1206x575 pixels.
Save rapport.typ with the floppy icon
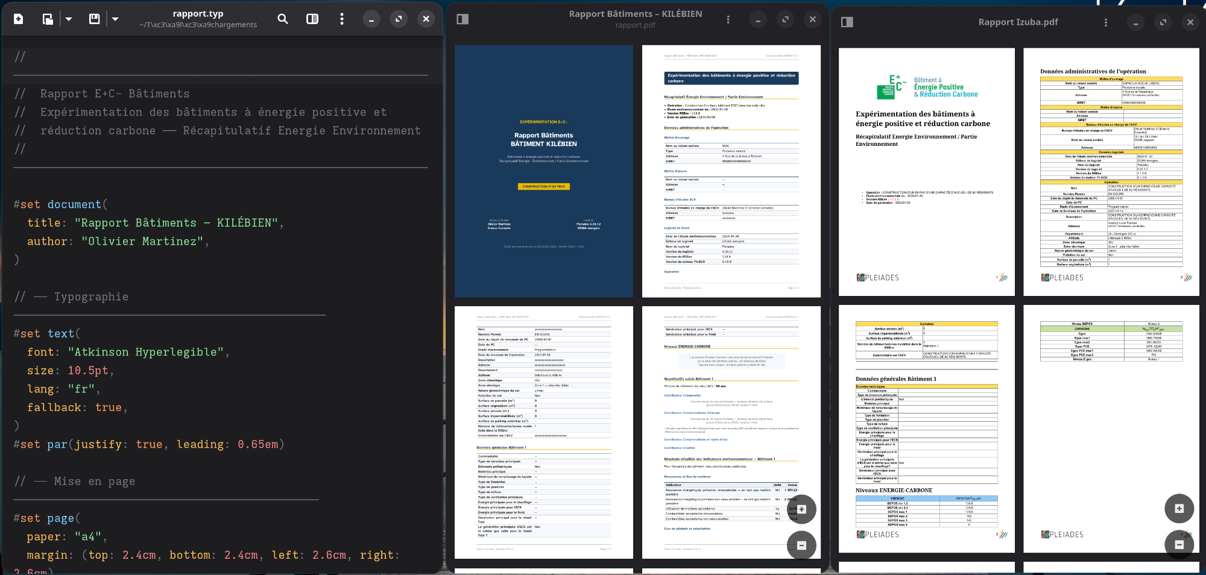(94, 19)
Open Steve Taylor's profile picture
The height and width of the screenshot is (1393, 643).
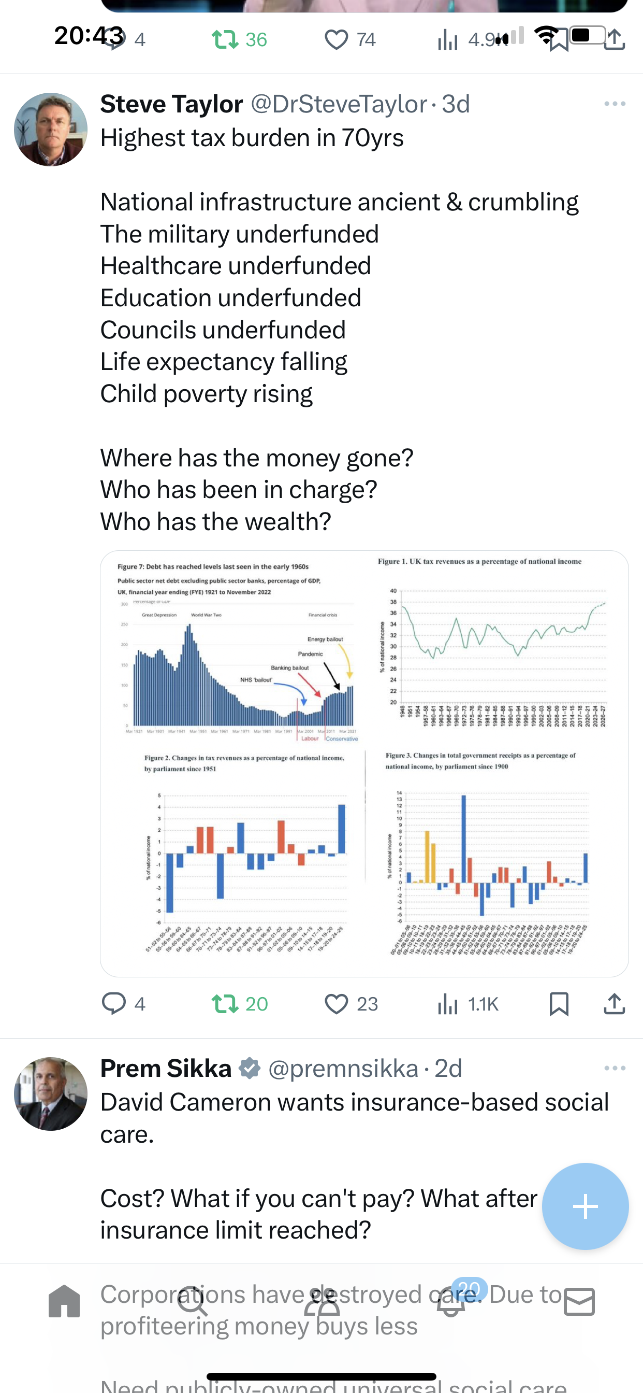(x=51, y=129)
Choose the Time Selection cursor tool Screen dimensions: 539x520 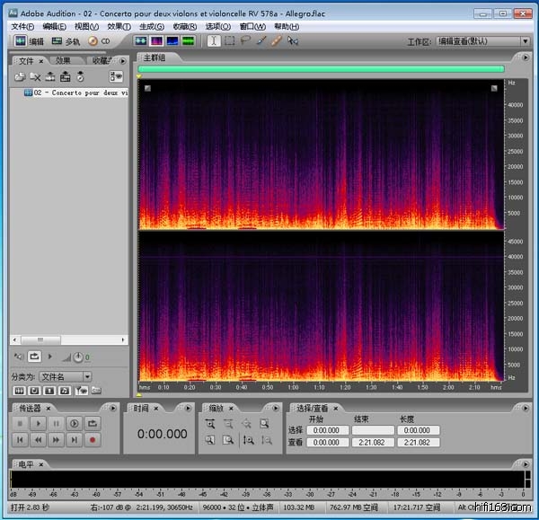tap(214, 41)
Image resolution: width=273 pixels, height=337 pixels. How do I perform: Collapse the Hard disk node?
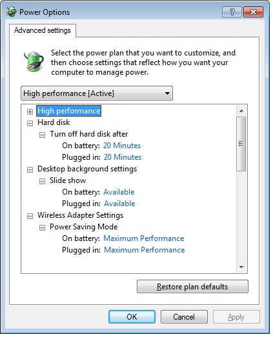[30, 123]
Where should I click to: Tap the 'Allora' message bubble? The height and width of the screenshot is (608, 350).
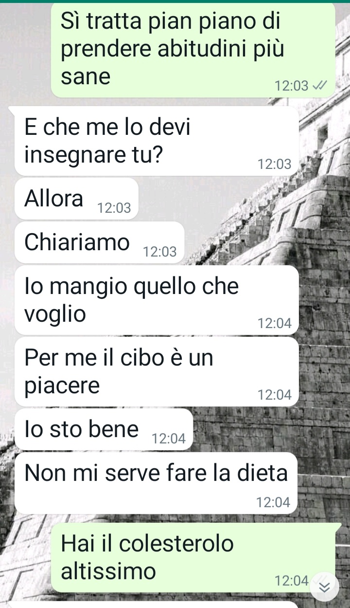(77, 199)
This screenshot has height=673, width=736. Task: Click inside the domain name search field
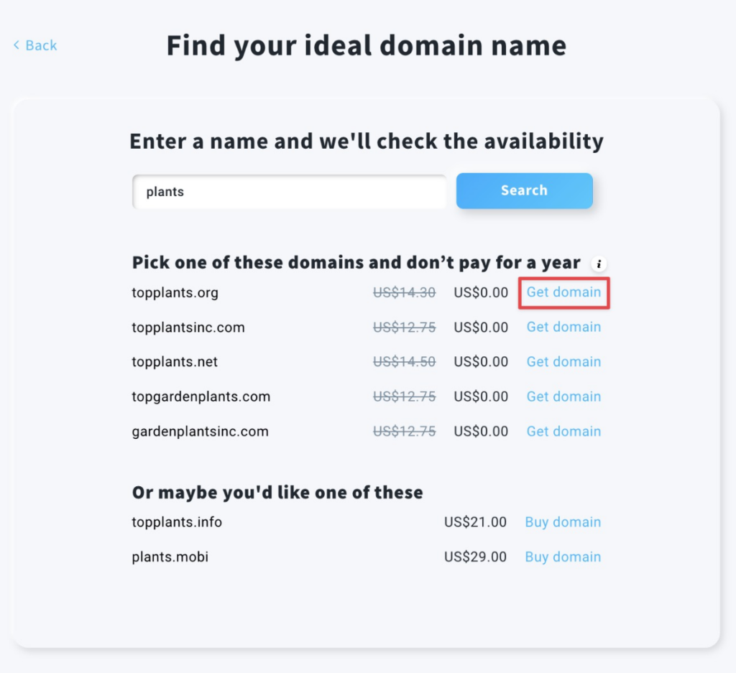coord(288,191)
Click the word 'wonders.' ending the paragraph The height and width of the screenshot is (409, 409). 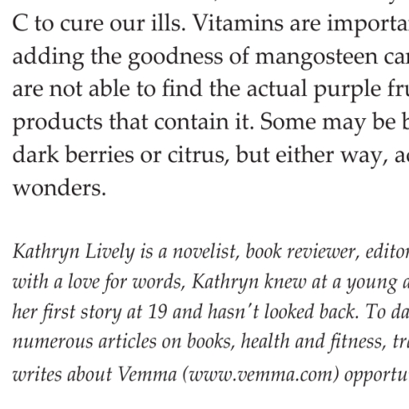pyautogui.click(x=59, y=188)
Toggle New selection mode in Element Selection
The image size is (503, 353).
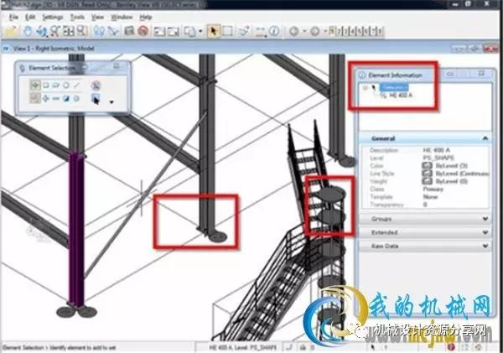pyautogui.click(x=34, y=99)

------------------------------

§ What is required: Leave every picture out and retype exactly the lines of the records above from the one holding "Toggle New selection" through the last, both ends included and nothing besides.

§ Written response:
Toggle New selection mode in Element Selection
The image size is (503, 353).
pyautogui.click(x=34, y=99)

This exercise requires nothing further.